Data extracted from a collection
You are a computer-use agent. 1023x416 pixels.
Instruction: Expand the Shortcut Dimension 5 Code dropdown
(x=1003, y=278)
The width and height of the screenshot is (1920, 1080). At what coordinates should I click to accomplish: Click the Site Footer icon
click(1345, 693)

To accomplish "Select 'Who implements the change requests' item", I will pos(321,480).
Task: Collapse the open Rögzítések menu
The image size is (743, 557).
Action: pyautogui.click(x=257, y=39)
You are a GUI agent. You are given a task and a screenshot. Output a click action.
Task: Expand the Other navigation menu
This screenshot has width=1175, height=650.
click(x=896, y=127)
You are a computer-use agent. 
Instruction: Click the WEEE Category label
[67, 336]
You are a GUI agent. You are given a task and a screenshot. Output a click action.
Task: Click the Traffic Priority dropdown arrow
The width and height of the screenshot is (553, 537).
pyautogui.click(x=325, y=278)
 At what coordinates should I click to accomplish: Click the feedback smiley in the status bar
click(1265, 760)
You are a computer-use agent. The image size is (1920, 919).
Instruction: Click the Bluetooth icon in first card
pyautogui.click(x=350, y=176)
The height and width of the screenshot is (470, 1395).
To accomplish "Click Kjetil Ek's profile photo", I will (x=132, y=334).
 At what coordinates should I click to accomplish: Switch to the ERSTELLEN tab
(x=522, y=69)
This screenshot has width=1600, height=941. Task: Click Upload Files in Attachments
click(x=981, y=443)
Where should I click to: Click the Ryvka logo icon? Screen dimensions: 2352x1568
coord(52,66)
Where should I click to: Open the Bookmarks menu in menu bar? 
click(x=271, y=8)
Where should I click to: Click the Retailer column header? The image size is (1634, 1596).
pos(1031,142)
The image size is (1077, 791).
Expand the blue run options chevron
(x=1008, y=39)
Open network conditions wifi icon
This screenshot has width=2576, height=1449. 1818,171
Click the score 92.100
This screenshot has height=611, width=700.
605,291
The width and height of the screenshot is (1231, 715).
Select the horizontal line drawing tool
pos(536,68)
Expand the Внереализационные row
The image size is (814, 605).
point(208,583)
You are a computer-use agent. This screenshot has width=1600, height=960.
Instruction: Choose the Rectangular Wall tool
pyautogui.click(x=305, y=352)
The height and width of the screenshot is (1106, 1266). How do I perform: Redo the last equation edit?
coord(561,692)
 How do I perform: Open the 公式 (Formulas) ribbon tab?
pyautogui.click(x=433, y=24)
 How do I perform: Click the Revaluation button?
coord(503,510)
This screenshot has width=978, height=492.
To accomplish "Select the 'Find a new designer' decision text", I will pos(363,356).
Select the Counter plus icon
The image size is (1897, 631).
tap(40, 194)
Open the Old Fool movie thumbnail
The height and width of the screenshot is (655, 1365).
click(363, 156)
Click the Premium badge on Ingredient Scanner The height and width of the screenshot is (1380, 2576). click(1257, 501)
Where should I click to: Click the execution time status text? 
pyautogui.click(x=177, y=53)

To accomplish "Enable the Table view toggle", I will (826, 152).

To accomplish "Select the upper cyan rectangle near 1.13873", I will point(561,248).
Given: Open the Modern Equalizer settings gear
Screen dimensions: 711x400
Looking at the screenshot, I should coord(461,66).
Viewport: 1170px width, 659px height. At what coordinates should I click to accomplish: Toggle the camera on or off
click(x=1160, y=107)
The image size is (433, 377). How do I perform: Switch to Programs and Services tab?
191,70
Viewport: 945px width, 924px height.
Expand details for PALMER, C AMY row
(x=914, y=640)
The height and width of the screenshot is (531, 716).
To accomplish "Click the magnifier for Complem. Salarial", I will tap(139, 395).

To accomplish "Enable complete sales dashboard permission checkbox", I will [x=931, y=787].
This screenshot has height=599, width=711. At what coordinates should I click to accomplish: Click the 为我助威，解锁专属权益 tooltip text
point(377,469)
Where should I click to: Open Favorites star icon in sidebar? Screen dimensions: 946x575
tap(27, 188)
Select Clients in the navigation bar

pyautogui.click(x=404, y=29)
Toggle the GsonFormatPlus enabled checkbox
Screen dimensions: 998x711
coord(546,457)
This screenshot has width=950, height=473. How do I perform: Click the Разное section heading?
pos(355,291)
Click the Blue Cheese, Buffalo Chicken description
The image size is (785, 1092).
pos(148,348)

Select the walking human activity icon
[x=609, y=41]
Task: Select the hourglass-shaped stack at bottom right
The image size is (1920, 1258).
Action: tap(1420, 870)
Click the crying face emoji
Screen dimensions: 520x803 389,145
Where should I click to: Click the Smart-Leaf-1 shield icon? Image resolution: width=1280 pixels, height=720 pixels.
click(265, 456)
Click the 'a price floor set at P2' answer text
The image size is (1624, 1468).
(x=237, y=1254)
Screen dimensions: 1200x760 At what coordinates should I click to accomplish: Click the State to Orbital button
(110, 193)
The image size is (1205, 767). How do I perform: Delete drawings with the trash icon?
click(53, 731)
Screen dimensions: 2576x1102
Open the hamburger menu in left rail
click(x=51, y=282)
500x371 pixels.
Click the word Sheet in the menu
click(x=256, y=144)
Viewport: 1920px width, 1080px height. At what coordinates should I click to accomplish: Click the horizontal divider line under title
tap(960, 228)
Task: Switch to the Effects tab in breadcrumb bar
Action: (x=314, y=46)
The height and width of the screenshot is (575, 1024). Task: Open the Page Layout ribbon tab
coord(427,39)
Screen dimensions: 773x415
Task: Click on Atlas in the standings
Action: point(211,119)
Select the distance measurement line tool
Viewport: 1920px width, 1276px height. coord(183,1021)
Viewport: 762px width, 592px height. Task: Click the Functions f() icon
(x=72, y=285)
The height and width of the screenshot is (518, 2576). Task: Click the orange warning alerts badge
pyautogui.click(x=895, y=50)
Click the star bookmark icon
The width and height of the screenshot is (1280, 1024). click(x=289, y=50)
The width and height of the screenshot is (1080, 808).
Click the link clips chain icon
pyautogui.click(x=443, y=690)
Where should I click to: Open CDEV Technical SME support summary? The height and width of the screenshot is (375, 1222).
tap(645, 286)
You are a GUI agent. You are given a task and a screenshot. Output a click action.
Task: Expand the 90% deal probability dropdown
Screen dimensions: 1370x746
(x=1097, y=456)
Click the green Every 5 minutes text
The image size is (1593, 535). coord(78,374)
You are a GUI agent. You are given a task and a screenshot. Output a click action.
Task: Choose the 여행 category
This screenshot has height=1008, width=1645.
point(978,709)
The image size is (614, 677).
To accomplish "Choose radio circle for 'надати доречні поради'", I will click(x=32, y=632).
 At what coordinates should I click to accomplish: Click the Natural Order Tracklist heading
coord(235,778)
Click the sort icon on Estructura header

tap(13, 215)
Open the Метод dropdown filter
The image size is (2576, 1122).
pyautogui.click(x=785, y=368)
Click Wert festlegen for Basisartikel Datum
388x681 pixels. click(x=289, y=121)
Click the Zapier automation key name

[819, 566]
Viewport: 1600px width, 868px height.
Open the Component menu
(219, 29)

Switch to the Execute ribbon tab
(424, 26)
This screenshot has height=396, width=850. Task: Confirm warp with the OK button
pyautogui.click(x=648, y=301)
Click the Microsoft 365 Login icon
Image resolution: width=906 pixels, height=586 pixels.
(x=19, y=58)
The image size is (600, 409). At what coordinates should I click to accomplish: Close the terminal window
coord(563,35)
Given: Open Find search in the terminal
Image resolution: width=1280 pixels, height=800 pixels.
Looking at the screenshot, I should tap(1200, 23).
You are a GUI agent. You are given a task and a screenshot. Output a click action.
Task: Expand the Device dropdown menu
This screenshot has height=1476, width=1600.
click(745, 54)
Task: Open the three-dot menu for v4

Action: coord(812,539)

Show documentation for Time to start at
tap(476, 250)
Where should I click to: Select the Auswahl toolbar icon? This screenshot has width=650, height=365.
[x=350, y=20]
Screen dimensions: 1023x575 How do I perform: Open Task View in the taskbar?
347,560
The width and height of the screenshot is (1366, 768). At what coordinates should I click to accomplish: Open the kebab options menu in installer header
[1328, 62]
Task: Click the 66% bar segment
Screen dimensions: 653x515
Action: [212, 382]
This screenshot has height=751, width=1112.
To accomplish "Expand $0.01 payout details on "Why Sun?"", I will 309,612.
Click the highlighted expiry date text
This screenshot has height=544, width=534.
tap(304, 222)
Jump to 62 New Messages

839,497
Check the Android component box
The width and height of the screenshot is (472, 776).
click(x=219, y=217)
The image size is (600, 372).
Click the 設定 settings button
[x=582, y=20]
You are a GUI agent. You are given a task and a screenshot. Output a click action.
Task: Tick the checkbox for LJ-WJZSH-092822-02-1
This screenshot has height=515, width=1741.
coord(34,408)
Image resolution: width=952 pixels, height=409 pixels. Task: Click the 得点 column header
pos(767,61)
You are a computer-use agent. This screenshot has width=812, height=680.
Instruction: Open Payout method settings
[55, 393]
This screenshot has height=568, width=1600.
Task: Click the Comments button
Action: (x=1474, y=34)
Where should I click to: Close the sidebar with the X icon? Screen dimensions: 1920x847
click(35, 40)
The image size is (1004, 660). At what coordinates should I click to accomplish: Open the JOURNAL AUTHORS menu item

**Exercise instructions**. Update the listing from the line with "Where should I click to: Open CDEV" up to and including the line with "will click(x=32, y=632)." by replacing "dropdown" with "menu". Leave everything else unchanged.

**Task response**.
Where should I click to: Open CDEV Technical SME support summary? The height and width of the screenshot is (375, 1222).
tap(645, 286)
You are a GUI agent. You are given a task and a screenshot. Output a click action.
Task: Expand the 90% deal probability menu
Screen dimensions: 1370x746
(x=1097, y=456)
Click the green Every 5 minutes text
The image size is (1593, 535). coord(78,374)
You are a GUI agent. You are given a task and a screenshot. Output a click action.
Task: Choose the 여행 category
This screenshot has height=1008, width=1645.
point(978,709)
The image size is (614, 677).
To accomplish "Choose radio circle for 'надати доречні поради'", I will click(x=32, y=632).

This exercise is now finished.